Oleh: Ndaru Anugerah
Mendikbud Nadiem melontarkan rencananya untuk menghapuskan Ujian Nasional setelah tahun 2020. “Kami masih menggodok rencana penghapusan UN untuk direalisasikan pada tahun ajaran mendatang,” demikian ungkapnya (30/11).
“Bagus apa nggak berita ini, Bang?” tanya seseorang.
Bicara UN sebagai bahan evaluasi nasional akan menyita banyak waktu untuk mengulasnya. Masalahnya, dana tiap tahun digelontorkan oleh pemerintah dan lumayan gede (sekitar 500 milyar/tahunnya), namun apa sih gunanya?
“Hanya sebagai sarana pemetaan kemampuan peserta didik di tingkat nasional.”
Kalo sekadar memetakan kemampuan, ngapain duit segitu banyak dikeluarin? Apa nggak ada cara lain?
Karena kalo sekedar memetakan, suruh aja konsultan swasta bonafid untuk mendapatkan hasilnya. Lebih cepat, akurat dan terbilang murah. Ngapain harus ngotot?
Ternyata eh ternyata, ada payung hukum yang mengharuskan sistem evaluasi nasional berjalan. UU No.20/2003 adalah rujukan pelaksanaannya. Berbekal itulah, pelaksanaan UN bisa berjalan tiap tahunnya, tanpa pernah peduli relevansinya.
Kalo dulu di tahun 1965 namanya Ujian Penghabisan.

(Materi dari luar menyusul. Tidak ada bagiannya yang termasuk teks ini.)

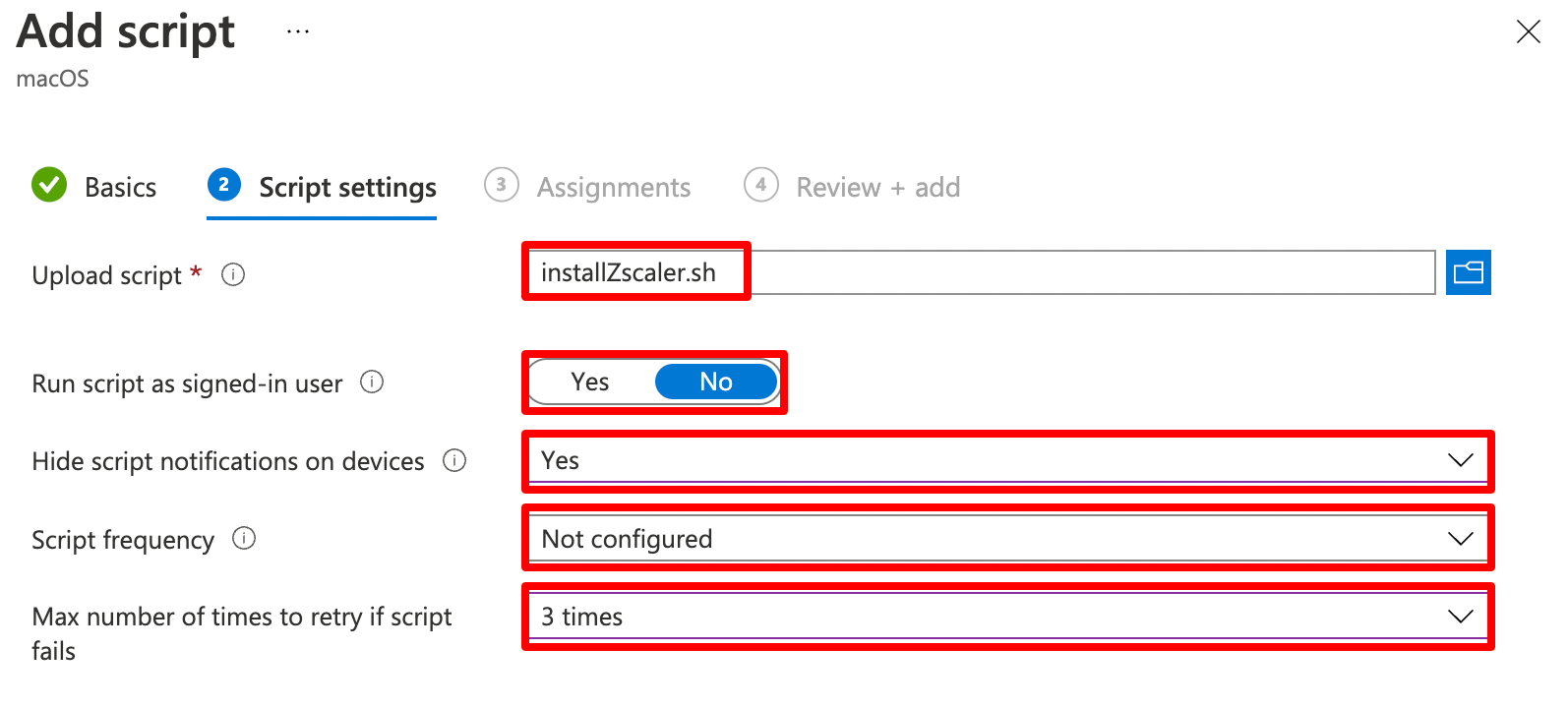Set Run script as signed-in user to Yes
The width and height of the screenshot is (1568, 708).
(x=590, y=382)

Setelah itu ganti nama dari Ujian Negara, Ebtanas (Evaluasi Tahap Nasional), UAN (Ujian Akhir Nasional) dan sekarang Ujian Nasional (UN). Kemasannya saja yang beda, tapi isinya tetap sama: EVALUASI.
Di negeri ber-flower ini, sudah jadi rahasia umum jika UU (biasanya) dikeluarkan semata-mata untuk menjalankan ‘proyek’. Ujian nasional, salah satunya. Pengadaan sarana dan prasarana, salah dua-nya. Dan masih banyak lagi. Yang diuntungkan siapa? Tentu saja para pembuat UU tersebut.
Proyek-proyek ini digelar secara masif tiap tahun. Akibatnya, sistem permafiaan dalam tiap departemen otomatis terjadi. Begitu-lah siklusnya.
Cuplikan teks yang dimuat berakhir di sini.